Train Horn Synthesis with the MSP430FR2000

This readme is a short version of the blog post avalible on my personal website. Please read the blog post if you need more information: [link to blog]


The hardware and code presented is designed to simulate the sound of a train horn (or come as close as possible with the given hardware). Specifically is is designed to synthesize the sound of a Leslie S-3L Locomotive Air Horn.

Train Horn Assembly

The final design is battery powered for portability. It uses a 18650 LiPo cell and features an onboard charger using a standard micro USB port and a low battery indicator LED.

Train Horn Assembly Back

The circuitry is able to drive a standard speaker load of 8-4Ω for mono sound. Four adjustable gain settings of 4, 8, 12, and 16 are available for setting the output volume of the audio amplifier with minimal modifications.

Train Horn in Hand

An onboard microcontroller generates the chord and enables the user control of the sound though a simple push button. The MSP430FR2000 was chosen due to its low cost in single quantities and availability at the time of designing this product. The MSP430 line was chosen specifically to develop a familiarity with using the product.

MSP430FR2000 on PCB

A Brief Overview

PCB Front Annotation PCB Back Annotation

A 4-8Ω speaker is connected to the speaker terminal. The device is powered from a 18650 LiPo cell which is charged using the micro USB port, a blue LED indicates that the battery is charging. The charging circuitry is capable of charging the battery at a maximum current of 500mA.  The low battery detection circuitry will illuminate a red LED indicator light when the battery voltage is low and requires charging. The audio amplifier gain (volume) is configured using jumpers JP3-JP8 and is set to 16 by default. Pressing and holding either the small SMD or the larger right angle play button generates sound. A green LED is illuminated while sound is playing. Releasing the button stops sound generation.



Detailed Description

Sound Generation

The Leslie S-3L Locomotive Air Horn generates its distinctive sound using a three tone chord of approximately C, D#, and A

The onboard microcontroller generates the chord using three 50% duty cycle PWM signals. Since the MSP430FR2000 microcontroller has only one general purpose timer the method outlined in TI app note SLAA513A was implemented to generate multiple time bases on a single MSP430 timer module. This enables use of the lower cost MSP430FR2000 instead of having to move to a potentially higher cost MSP430 microcontroller with three separate timer modules.

uC Schematic

Each PWM signal from the microcontroller is passed through a three stage RC low pass filter to produce a sine wave on the output.  The RC low pass filter was designed with the help of the following online RC low pass filter calculator:

Filter Amp Schematic

After each PWM signal is converted to a sine wave the signals are then mixed together before entering the audio amplifier. The audio amplifier is a TPA6211A1 mono audio power amplifier. The audio amplifier has 4 adjustable gain settings that can be changed by desoldering the smd jumpers (JP3 to JP6) as indicated by the table. For example to set a gain of eight JP4, JP5, JP6, and JP7 would be removed from the PCB. The amplifier can drive a 4-8Ω speaker.

Large Speaker

Battery Circuitry

The circuit is powered with a standard 18650 LiPo cell. Be sure to observe polarity of the battery holder. The positive end of the battery installs opposite of the speaker terminal. Installing the battery in reverse polarity will destroy the battery charger IC and will damage the remaining circuitry. Don't ask me how I know.

Observe Polarity!

Charging is controlled by the MCP73831 charge management IC at a maximum charging current of 500mA using the micro USB port. This USB port if for charging only, the data lines are not connected to the MSP430FR2000 microcontroller. A blue LED indicator is turned on while the battery charges. The LED turns off to indicate that the battery is fully charged.

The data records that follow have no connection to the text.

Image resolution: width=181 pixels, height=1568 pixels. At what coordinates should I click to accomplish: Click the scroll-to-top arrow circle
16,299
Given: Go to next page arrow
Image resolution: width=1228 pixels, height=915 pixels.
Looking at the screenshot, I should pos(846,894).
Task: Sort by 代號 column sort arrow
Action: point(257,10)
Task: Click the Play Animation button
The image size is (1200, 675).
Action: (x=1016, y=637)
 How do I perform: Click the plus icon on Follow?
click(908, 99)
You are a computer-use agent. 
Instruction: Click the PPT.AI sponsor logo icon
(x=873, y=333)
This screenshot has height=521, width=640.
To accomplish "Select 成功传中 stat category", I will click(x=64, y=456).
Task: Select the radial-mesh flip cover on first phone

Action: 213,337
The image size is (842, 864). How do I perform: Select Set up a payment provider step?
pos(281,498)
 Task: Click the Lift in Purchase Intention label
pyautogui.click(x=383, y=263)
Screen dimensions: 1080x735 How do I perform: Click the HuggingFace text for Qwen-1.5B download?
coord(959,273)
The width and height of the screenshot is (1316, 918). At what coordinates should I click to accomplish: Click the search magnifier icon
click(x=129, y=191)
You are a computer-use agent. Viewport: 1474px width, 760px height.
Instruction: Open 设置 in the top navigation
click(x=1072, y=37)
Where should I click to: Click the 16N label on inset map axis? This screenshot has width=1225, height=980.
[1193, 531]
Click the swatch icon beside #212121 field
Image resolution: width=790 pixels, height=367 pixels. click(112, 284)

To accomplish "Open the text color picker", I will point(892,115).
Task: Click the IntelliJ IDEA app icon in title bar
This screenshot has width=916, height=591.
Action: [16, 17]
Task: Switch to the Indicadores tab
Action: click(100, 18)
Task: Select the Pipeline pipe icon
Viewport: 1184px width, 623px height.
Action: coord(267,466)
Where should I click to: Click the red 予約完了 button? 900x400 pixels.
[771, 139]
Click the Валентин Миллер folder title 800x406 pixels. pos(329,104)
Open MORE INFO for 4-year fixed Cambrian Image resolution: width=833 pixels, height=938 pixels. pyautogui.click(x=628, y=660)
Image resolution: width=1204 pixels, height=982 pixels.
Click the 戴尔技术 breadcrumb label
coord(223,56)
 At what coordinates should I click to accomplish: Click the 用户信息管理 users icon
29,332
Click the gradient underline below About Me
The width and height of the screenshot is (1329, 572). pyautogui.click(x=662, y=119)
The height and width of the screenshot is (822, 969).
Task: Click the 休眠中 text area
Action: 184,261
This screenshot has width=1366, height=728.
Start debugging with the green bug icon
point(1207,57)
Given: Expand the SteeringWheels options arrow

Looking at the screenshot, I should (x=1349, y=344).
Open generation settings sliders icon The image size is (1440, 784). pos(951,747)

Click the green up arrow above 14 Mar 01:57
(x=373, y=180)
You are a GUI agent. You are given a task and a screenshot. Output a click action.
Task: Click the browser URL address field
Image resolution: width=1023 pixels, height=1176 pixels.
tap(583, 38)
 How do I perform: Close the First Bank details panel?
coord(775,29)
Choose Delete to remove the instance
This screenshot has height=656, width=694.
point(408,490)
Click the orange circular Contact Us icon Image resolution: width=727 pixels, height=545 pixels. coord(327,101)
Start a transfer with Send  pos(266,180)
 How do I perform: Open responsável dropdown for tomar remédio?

Battery Schematic Battery Charging

A red LED is used to indicate a low battery voltage. The MIC7221 comparator is used to illuminate the LED when the battery voltage drops below ~3.3V. The internal 1.2V reference from the microcontroller is used as the voltage reference for the comparator.

Low Battery Schematic

The onboard comparator of the MSP430FR2000 was not used due to issues with getting it to function correctly, most likely error on my part. To save time and frustration an external comparator was used instead.

Low Battery LED

The MSP430FR2000 microcontroller has a maximum voltage supply rating of 3.6V requiring a 3.3V low dropout regulator to prevent a fully charged LiPo cell voltage of 4.2V damaging the microcontroller. SMD JP1 can be desoldered from the circuit to put the LDO in shutdown mode, turning off the microcontroller.

LDO Schematic


The microcontroller spends much of its time in a low power sleep mode, the full circuit draws about 0.3mA of quiescent current. A 1600mAh LiPo cell will have a standby life of over 3700 hours or 154 days!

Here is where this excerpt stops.